On Fri, Mar 16, 2018 at 09:27:21AM -0400, Robert P. J. Day wrote:
> course i taught recently had a section on "xargs", emphasizing its
> value(?) in being able to run a command in bite-size pieces but, these
> days, is that really that much of an issue?
If it was a year ago when I tried to glob some subset of a ~90K file
directory. It's still broken today on a simulated similar setup. Some
shell builtins don't care, which can be surprising (rm on zsh), but
both bash and zsh error before calling execve.

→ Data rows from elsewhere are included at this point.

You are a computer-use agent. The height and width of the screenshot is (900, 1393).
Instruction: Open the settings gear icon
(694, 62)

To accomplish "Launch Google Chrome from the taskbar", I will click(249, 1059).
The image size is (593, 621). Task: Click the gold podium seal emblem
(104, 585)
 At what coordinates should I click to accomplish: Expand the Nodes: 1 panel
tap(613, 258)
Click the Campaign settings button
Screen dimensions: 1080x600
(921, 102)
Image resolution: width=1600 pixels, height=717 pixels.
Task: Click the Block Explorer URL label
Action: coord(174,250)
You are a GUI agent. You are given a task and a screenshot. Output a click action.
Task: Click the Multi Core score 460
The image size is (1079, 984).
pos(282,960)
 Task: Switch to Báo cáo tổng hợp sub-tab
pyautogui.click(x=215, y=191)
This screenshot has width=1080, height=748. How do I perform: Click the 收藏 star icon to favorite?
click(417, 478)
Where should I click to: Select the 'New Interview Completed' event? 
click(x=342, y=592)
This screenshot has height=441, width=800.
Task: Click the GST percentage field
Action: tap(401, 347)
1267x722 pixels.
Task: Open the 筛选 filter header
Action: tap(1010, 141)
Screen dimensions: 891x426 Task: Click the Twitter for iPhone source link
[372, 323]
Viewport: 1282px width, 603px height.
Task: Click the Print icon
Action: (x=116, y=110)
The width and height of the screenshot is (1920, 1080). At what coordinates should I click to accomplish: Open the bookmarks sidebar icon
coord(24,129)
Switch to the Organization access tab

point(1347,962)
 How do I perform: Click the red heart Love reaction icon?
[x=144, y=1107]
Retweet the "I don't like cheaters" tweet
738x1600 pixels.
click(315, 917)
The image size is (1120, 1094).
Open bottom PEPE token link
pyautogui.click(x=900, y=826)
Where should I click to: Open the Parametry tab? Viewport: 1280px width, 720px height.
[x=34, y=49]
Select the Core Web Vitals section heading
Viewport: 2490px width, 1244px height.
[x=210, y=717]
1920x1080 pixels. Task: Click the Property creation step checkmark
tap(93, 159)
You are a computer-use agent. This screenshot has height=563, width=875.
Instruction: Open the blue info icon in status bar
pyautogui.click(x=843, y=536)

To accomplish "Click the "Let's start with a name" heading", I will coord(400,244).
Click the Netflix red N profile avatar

> IIRC (and i might not), the historical limiting factor for command
> line length was the limit of an internal buffer in the shell that was
> used to build the command to be run, and it used to be fairly small
> (5000 bytes?). these days, i'm fairly sure bash can handle far longer
> commands than that.
There's this in-depth answer from SO, but you might want to verify
yourself.
https://superuser.com/questions/705928/compile-the-kernel-to-increase-the-command-line-max-length
> now i can see the obvious value of xargs in that it supports a ton
> of cool options like defining the delimiter to be used in parsing the
> input stream and so on, but WRT simply limiting the command line size,
> rather than something like this:
>
> $ find . -type f -name core | xargs rm -f
That's not space-safe. You'll have to use the non-portable -d with
$'\n', or just…
> i would simply assume i can generate a really long command and write:
>
> $ rm -f $(find . -type f -name core)
Not space-safe either. What if the directory names contain anything in
$IFS?
> and, yes, there's always "find .... -exec rm -f {} \;" and so on.
You might want to use the non-portable '+', which'll do it in batches
rather than exec-ing rm once for every single file. There's also the
non-portable -delete which may be faster for some obscure edge cases.